(Available data begins)

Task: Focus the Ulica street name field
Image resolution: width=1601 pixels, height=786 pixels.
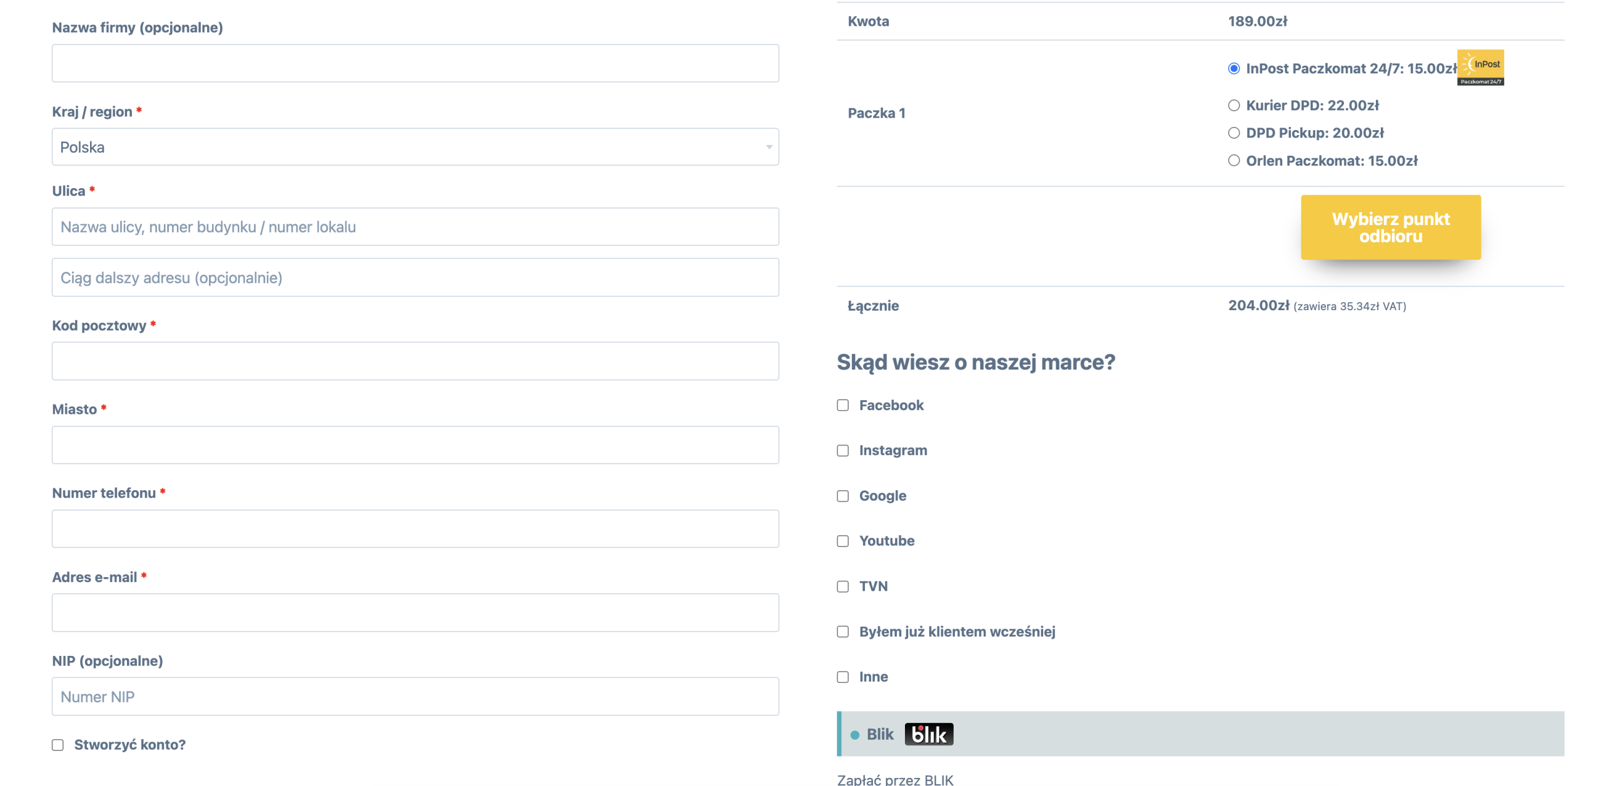Action: (415, 227)
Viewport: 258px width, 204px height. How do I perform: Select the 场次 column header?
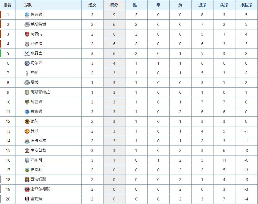pyautogui.click(x=92, y=5)
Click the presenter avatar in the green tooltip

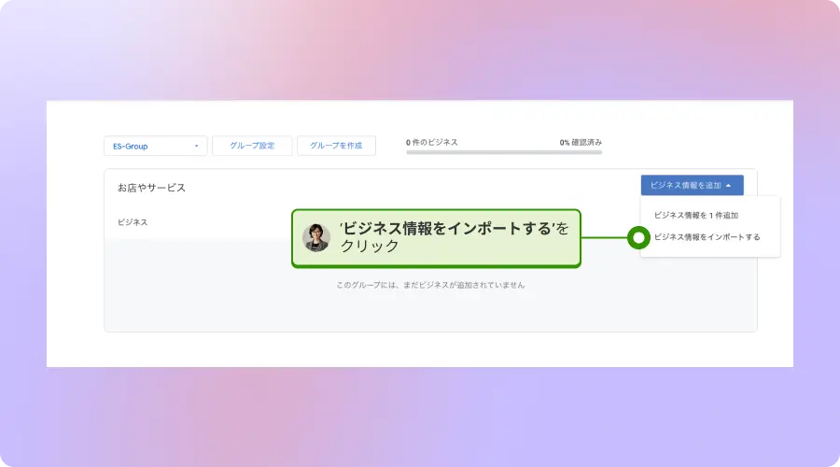pos(316,238)
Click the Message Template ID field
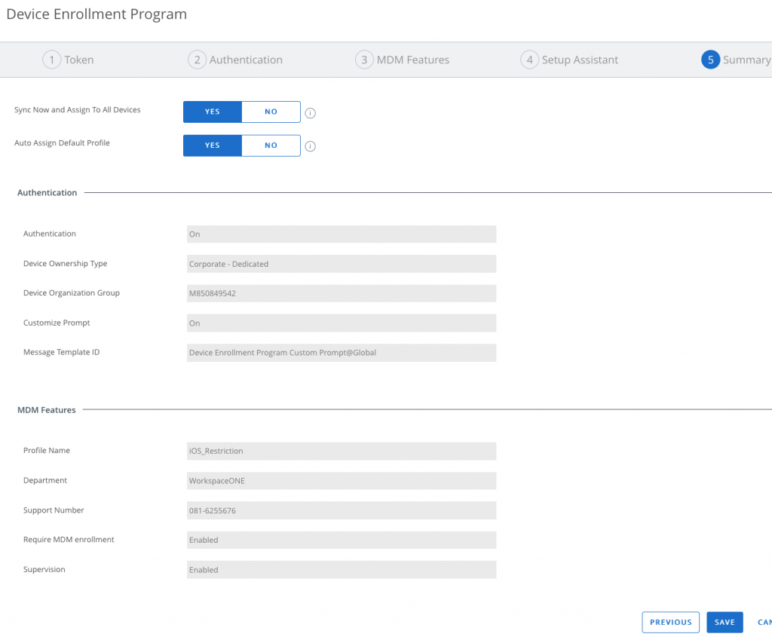The image size is (772, 640). point(341,353)
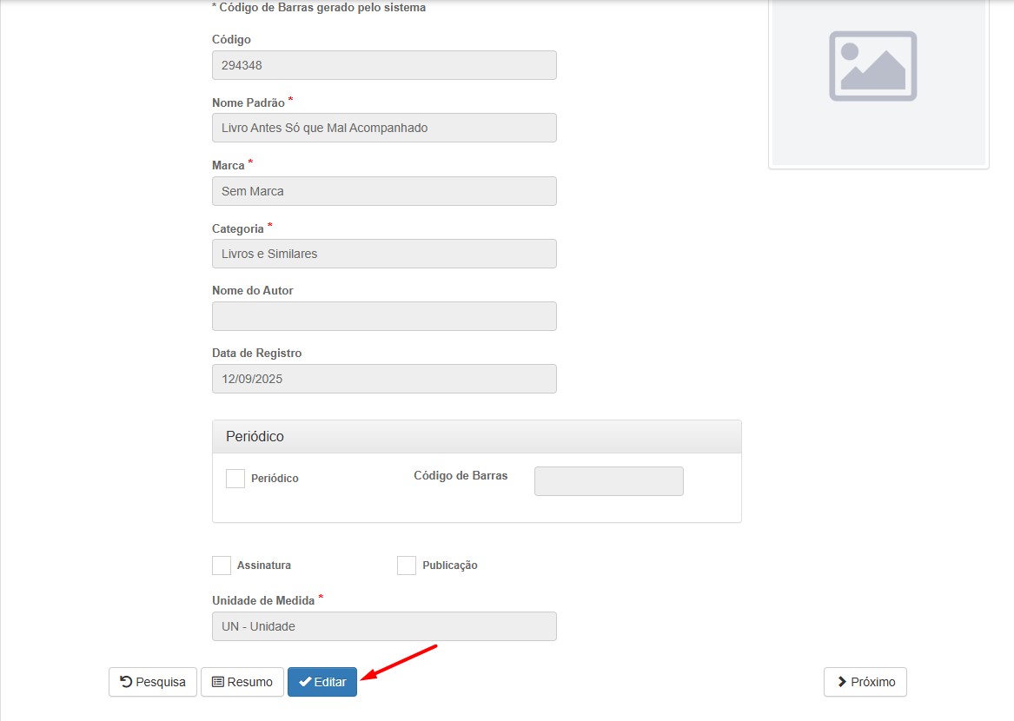Click the Nome Padrão text field
The width and height of the screenshot is (1014, 721).
pyautogui.click(x=384, y=128)
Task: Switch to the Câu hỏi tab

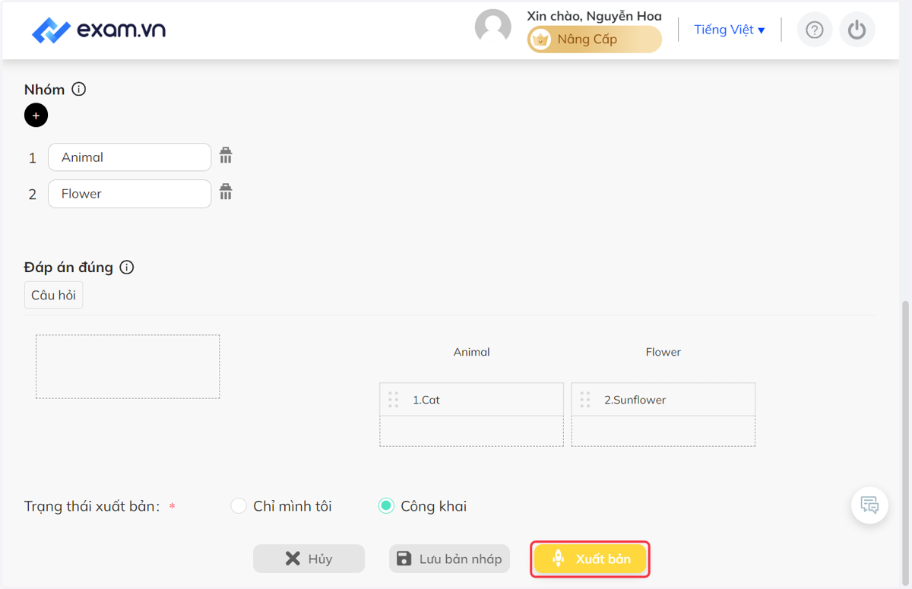Action: click(53, 295)
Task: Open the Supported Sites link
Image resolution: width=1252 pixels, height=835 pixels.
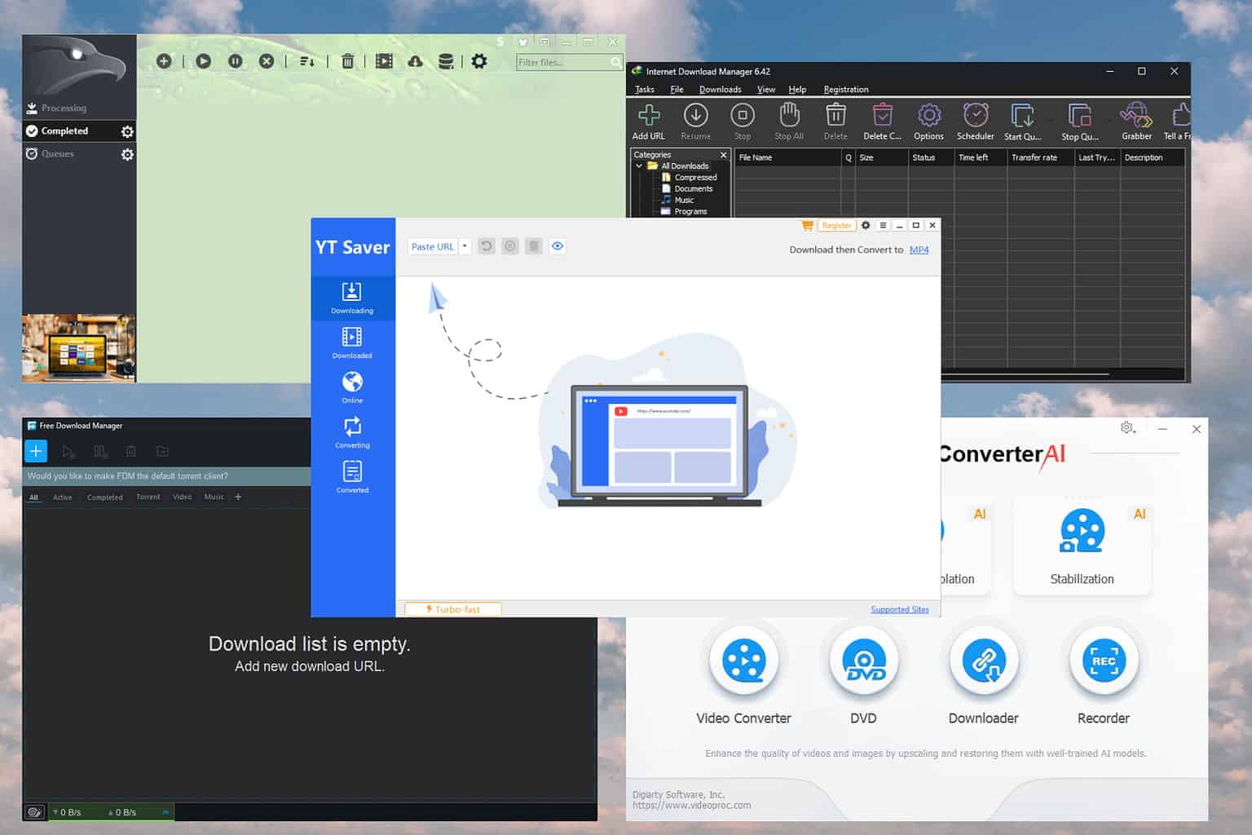Action: (x=900, y=609)
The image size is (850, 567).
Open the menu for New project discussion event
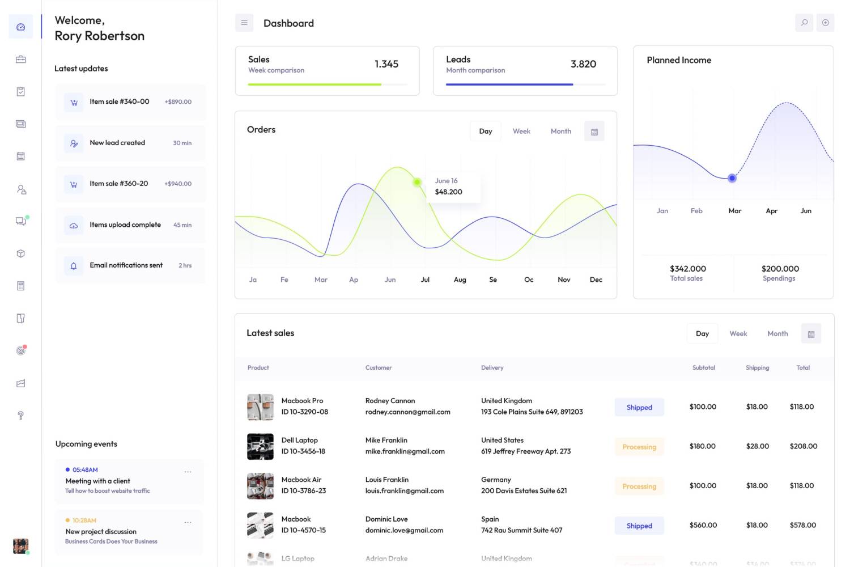(x=188, y=522)
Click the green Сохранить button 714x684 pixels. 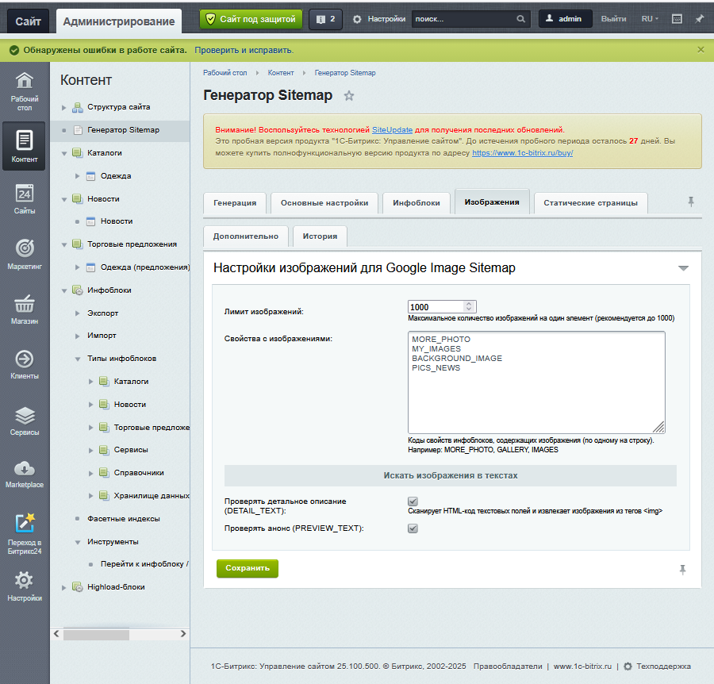pyautogui.click(x=248, y=568)
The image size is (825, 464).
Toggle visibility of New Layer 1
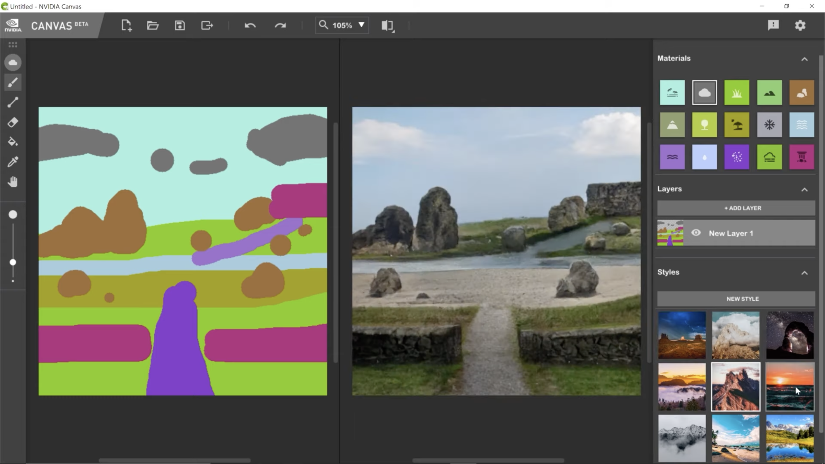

(Available data ends)

-- Task goal --
Return the lines exactly as they stand, from the start of the entries through the line holding "The image size is (850, 567)."; omit the pictures.

-- Expected output --
Task: Focus the Ulica street name field
Image resolution: width=1601 pixels, height=786 pixels.
Action: (415, 227)
Viewport: 258px width, 204px height. How do I perform: Select the 场次 column header?
pyautogui.click(x=92, y=5)
Click the presenter avatar in the green tooltip

pos(316,238)
Click the Message Template ID field
The image size is (772, 640). point(341,353)
Click the Nome Padrão text field
The width and height of the screenshot is (1014, 721).
pyautogui.click(x=384, y=128)
Task: Switch to the Câu hỏi tab

Action: click(53, 295)
Task: Open the Supported Sites link
Image resolution: width=1252 pixels, height=835 pixels.
Action: (x=900, y=609)
The image size is (850, 567).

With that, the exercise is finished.